EXERCISE BRIEF - Give the number of lines in the data below containing the word "button", with no other text.

(Saved entries)
------------------------

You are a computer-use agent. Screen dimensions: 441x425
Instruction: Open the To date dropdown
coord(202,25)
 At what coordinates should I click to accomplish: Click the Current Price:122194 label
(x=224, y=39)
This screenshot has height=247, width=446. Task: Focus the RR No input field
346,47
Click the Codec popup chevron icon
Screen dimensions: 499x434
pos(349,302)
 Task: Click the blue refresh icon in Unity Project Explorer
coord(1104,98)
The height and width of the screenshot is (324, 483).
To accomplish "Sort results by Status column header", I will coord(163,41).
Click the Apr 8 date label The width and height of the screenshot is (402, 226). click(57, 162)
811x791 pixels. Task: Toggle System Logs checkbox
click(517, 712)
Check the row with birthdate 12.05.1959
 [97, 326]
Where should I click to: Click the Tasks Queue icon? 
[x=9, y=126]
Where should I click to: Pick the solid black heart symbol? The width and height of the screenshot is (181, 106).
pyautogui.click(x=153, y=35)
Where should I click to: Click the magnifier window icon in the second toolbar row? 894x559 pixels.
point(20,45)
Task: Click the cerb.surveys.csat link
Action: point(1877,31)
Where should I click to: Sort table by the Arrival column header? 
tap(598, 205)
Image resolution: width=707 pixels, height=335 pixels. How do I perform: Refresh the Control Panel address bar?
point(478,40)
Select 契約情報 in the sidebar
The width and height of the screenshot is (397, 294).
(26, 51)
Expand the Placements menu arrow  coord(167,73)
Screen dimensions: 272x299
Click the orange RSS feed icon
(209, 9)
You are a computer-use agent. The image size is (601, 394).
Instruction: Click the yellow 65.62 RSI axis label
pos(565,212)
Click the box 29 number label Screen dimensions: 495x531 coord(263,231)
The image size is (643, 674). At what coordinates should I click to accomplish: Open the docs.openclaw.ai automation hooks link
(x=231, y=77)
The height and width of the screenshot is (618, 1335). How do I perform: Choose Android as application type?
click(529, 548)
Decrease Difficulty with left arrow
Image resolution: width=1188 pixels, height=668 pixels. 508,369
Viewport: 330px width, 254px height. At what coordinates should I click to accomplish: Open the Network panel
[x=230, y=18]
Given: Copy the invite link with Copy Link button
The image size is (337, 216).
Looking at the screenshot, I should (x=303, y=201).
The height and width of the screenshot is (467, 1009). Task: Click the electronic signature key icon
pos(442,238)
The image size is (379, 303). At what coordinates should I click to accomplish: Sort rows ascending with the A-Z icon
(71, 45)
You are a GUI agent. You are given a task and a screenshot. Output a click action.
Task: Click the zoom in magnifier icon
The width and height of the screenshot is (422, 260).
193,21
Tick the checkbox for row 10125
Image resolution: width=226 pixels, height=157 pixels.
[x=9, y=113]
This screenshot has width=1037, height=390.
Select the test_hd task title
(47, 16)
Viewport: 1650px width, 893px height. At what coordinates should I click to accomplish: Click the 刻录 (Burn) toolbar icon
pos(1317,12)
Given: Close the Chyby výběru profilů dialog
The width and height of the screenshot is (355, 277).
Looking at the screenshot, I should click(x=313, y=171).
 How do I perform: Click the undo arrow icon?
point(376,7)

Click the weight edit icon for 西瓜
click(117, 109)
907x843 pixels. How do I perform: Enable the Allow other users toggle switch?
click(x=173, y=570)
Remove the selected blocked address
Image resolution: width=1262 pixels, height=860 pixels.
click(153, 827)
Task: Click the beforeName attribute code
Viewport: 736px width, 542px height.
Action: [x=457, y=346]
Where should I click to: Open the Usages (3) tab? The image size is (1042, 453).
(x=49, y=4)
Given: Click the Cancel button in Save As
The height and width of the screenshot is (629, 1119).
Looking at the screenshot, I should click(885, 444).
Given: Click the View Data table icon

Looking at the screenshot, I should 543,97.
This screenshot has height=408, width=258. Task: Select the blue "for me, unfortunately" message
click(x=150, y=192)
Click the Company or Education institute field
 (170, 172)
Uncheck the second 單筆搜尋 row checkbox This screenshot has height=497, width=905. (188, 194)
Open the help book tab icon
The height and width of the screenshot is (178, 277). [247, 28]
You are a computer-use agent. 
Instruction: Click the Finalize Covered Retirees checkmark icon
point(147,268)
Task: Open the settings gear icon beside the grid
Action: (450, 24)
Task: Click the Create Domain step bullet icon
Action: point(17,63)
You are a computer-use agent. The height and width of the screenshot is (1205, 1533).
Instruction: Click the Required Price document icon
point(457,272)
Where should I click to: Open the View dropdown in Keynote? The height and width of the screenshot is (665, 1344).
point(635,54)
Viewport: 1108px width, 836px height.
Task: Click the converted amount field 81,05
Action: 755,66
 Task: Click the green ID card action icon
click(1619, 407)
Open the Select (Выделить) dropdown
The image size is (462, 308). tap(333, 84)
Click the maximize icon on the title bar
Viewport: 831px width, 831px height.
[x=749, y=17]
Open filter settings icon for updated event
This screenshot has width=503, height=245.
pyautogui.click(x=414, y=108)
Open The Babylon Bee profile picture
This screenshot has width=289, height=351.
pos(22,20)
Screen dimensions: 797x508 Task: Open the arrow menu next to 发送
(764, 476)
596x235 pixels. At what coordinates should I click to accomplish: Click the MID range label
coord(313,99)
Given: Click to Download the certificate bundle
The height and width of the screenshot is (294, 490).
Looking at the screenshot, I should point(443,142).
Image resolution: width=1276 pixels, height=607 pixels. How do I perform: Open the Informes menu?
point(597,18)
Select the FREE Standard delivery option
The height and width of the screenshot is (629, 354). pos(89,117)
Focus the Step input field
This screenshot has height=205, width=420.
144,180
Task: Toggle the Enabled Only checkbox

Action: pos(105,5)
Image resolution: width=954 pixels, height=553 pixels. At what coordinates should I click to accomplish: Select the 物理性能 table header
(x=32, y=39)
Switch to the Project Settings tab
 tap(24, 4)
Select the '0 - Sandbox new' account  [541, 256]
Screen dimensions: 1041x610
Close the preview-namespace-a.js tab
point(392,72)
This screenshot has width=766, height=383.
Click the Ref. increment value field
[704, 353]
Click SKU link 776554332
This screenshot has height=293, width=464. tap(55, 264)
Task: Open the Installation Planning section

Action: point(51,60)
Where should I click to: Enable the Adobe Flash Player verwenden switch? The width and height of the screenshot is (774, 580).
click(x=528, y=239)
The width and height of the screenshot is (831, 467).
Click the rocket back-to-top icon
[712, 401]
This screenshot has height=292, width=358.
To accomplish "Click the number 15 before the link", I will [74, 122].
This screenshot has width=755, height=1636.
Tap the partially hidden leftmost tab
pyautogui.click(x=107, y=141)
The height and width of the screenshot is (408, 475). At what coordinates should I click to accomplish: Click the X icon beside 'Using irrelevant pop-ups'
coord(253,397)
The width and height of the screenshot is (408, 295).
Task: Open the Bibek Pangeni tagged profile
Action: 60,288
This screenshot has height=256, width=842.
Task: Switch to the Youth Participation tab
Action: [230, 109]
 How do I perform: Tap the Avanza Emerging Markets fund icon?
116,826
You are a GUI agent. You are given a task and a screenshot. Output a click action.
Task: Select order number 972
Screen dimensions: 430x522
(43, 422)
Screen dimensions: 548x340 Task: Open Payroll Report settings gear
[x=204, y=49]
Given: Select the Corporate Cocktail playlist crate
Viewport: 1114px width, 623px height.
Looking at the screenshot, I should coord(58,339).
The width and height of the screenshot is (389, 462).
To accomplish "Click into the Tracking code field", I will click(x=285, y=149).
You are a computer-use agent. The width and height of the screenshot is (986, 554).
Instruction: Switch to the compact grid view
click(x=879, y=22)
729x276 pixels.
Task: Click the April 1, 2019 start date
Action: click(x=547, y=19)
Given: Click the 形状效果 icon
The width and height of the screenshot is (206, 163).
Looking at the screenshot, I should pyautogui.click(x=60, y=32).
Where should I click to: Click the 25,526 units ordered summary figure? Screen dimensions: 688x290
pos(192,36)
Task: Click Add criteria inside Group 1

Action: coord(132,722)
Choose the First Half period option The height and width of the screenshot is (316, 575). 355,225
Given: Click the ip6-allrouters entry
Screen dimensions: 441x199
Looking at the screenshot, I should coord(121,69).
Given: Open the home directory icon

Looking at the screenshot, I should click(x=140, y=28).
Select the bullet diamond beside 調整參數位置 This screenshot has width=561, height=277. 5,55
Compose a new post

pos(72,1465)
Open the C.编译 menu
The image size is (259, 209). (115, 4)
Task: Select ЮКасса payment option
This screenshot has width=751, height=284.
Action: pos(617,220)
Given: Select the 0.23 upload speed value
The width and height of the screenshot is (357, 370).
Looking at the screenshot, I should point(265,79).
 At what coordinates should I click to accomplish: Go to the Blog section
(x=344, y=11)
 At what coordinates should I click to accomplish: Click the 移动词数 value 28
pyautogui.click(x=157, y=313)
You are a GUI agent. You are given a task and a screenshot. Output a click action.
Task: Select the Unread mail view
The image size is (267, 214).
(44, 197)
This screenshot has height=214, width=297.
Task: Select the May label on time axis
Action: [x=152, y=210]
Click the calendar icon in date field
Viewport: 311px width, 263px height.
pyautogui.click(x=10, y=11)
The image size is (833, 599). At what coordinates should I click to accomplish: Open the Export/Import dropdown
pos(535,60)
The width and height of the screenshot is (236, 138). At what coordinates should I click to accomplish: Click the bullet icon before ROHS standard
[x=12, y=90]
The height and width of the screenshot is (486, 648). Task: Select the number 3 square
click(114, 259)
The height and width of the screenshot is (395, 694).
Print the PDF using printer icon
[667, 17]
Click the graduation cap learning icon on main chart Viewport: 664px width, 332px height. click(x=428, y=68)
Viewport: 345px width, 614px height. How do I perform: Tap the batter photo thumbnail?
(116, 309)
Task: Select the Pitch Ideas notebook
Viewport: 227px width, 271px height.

------------------------

ANSWER BOX - 2